Игорь Манекин, несмотря на голод, чувствовал себя лучше, в глазах у него молодецкий блеск появился, бриться он хоть и перестал, но все равно выглядел не так побито, нищенски, как, скажем, Тарасов или Присыпко, усики начали завиваться и лосниться черным гуталинным блеском, с чела исчезли морщины — эти страдальческие указатели прожитых годов, на щеках затемнел румянец и дымком начал виться несбритый кучерявый волос... Словно бы Манекин жил совсем по иным законам, чем остальные, его будто бы и беда не коснулась. Ведь в горах, где кислорода-то — с гулькин нос, человек все время задыхается, лапает себя руками за грудь, потому что воздуха не хватает и туда, в глубь грудной клетки, вовнутрь, где легкие, сердце, печень, селезенка (что там еще находится?), будто кто едучей соли насыпал: все жжет, мешает дышать, забивает глотку слезами, застит взор какими-то странными, красными и желтыми, яркого одуванчикового цвета бабочками, что в воздухе не летают, а медлительно и лениво, словно золотые рыбки в аквариуме, плавают... В общем, слабеет человек в горах очень скоро.

Все уже ноги еле таскают, а Манекину хоть бы хны: будто и тутука не было, и похода по Большому льду, во время которого его, распластанного, почти бездыханного, тащили на брезентовом полотнище вниз, и острого приступа горной болезни, когда он колотил камнем по веревочной скрутке, обрубая палатку. Еще чуть — и они простились бы с палаткой, и неизвестно еще, что делали сейчас — ведь и укрыться негде было бы, и ветер переждать, и мороз...

Орел испортил настроение Манекину — в последнее время он выползал из палатки вместе с пуховым мешком, ложился с подветренной стороны, чтобы колкое наждачное крошево не секло лицо, и подолгу смотрел в небо, темно краснел щеками, думая о чем-то своем, ему одному ведомом. Так, в раздумье, он и увидал орла. Тот, тяжелый, грозный, с широко распластанными неподвижными крыльями, вывернул из ущелья, будто вражеский самолет, и, круто развернувшись, приблизился к палатке.

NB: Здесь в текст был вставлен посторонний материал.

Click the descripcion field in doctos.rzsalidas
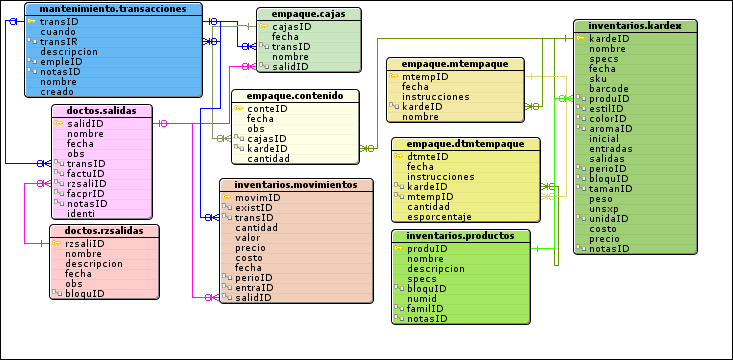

Тарасов находился в палатке, дремал, свернувшись охолодевшим клубком, когда послышалось надрывно-слезное, долгое «А-а-а-а-а-а!» Дернувшись, будто от тока, и враз придя в себя, Тара­сов, чуть не завалив палатку, вымахнул из ее темного холодного чрева наружу, сразу угодил в снеговой охлест и, ослепленный, с посеченными в кровь щеками, с глазами и ноздрями, забитыми жестким ледяным крошевом, в первые мгновения не мог понять, в чем же дело... Потом разобрался — в небе плыл громадный тусклокрылый орел с хищным выискивающим взглядом и голодно распахнутым клювом. Видно, Манекину почудилось, что орел нападает на него.

Схватив попавшийся под ноги увесистый ледяной обломок, Тарасов швырнул его в орла, но — чего тут людей смешить! — не достал. Разбойник-то вон на какой высоте шел, только из винтовки бить, а не ледышкой в него пулять, да потом и сил у Тарасова уже никаких не оставалось, чтобы заниматься метанием тяжелых предметов.